Malware

Fortnite vulnerabilities put millions of players at risk

Read time 3min 10sec
Gaming platforms are being increasingly targeted by hackers because of the sensitive customer data they hold.
Gaming platforms are being increasingly targeted by hackers because of the sensitive customer data they hold.

Researchers from global security company Check Point have shared details of vulnerabilities that could have affected any player of the popular online battle game, Fortnite.

The Epic Games offering has almost 80 million players globally, and is popular across all platforms, including Android, iOS, PC via Microsoft Windows and consoles such as Xbox One and PlayStation 4.

As well as casual players, Fortnite is used by professional gamers who stream their sessions online.

Due to its popularity, this is not the first time Fortnite has caught the eye of cyber attackers. Previous scams attempted to trick players into logging into fake Web sites, with promises of generating the game's 'V-Buck' in-game currency, that can usually only be bought through the official store, or earned while playing the game.

The illegitimate sites prompted players to enter game logins and other personal information, including name, address and credit card details.

More sophisticated, sinister

According to Check Point's researchers, the new vulnerability is far more sophisticated and sinister, and requires no handing over of any login credentials.

The vulnerability found in some of Epic Games' sub-domains could see an XSS attack occur should the user click on a link sent to them by the cyber criminal.

An XSS attack is a type of injection, in which malicious scripts are injected into otherwise harmless and legitimate Web sites. Once clicked, without even having to enter any details, their game username and password could fall into the hands of attackers.

If exploited, the vulnerability would have given the cyber criminals total access to the user's account and their personal information, and would have allowed them to buy virtual in-game currency using the target's payment card details.

In addition, it would have enabled a massive invasion of privacy as the threat actor could eavesdrop on in-game chatter, as well as surrounding sounds and conversations in any location the victim was playing the game.

The researchers said the potential exploit originated from flaws found in two of Epic Games' sub-domains that were susceptible to a malicious redirect, allowing users' legitimate authentication tokens to be intercepted by a hacker from the compromised sub-domain.

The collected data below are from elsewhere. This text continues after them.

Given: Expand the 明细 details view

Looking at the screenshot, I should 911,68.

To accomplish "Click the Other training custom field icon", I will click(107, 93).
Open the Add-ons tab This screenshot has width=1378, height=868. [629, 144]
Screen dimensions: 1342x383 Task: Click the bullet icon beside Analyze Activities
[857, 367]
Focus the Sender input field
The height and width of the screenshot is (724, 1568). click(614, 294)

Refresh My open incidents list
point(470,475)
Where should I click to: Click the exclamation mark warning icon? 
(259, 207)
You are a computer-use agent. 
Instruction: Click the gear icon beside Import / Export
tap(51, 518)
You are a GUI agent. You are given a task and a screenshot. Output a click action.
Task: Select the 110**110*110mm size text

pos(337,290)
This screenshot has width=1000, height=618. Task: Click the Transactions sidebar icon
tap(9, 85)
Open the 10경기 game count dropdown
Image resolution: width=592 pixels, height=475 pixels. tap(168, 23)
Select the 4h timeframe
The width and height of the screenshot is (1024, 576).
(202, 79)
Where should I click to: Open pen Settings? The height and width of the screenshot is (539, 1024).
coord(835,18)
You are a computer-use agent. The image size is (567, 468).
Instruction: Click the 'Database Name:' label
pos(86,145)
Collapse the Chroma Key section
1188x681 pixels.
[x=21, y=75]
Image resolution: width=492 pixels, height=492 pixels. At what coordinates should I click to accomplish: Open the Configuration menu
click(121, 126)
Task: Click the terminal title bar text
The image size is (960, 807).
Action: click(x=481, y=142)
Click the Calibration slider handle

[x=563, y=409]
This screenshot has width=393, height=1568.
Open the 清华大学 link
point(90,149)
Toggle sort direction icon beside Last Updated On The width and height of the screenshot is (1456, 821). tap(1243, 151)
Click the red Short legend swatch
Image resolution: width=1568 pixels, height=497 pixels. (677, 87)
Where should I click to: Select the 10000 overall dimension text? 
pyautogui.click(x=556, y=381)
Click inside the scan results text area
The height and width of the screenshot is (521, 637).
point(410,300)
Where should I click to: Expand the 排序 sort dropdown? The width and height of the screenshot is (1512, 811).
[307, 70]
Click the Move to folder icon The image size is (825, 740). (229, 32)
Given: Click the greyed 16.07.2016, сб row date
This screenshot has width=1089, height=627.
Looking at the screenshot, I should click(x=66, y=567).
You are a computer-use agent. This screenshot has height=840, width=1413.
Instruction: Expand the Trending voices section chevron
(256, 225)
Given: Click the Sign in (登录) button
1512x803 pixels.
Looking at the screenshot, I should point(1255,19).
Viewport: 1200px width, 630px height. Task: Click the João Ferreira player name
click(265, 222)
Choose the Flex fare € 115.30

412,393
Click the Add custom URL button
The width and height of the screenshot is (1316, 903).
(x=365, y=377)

Massive invasion of privacy

Oded Vanunu, head of products vulnerability research for Check Point, says the flaws provided the ability for an enormous invasion of privacy. In conjunction with the vulnerabilities Check Point recently discovered in the platforms used by drone manufacturer DJI, these flaws highlight how susceptible cloud applications are to attacks and breaches.

"These platforms are being increasingly targeted by hackers because of the huge amounts of sensitive customer data they hold. Enforcing two-factor authentication could mitigate this account takeover vulnerability," he adds.

Check Point has notified Epic Games of the vulnerability, which has now been fixed. However, it advises users to remain vigilant whenever exchanging information digitally, and to practise safe cyber habits when engaging with others online.

"Users should also question the legitimacy of links to information seen on user forums and Web sites."

Moreover, to lessen the chances of falling foul to attacks of this nature, the company advises users to enable two-factor authentication, meaning that when logging into their account from a new device, the player would need to enter a security code sent to the account-holder's e-mail address or mobile phone.